Please list all lines of the material below in which the string "Viewport" occurs.
___ INFORMATION SUPPLIED ___
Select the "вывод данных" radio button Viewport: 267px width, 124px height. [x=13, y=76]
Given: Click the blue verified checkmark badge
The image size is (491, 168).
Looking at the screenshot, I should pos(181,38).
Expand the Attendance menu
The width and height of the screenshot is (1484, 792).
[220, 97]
___
___ INFORMATION SUPPLIED ___
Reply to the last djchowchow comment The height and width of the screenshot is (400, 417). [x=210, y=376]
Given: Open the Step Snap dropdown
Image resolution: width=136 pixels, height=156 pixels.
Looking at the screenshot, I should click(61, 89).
___
___ INFORMATION SUPPLIED ___
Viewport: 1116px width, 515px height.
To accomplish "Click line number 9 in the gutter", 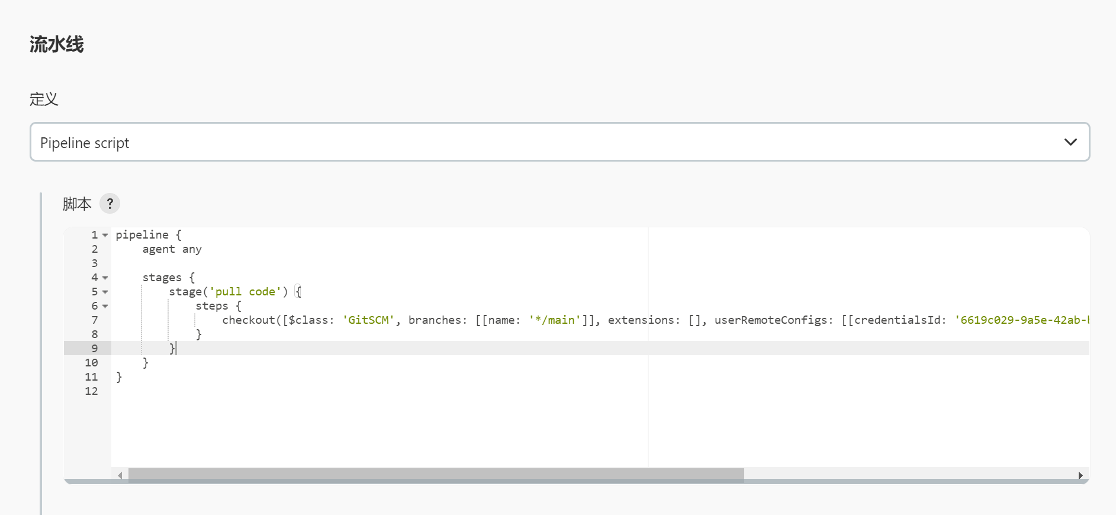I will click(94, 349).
___
[SOLUTION TO THIS TASK]
Select the "вывод данных" radio button Viewport: 267px width, 124px height. [x=13, y=76]
Viewport: 1116px width, 515px height.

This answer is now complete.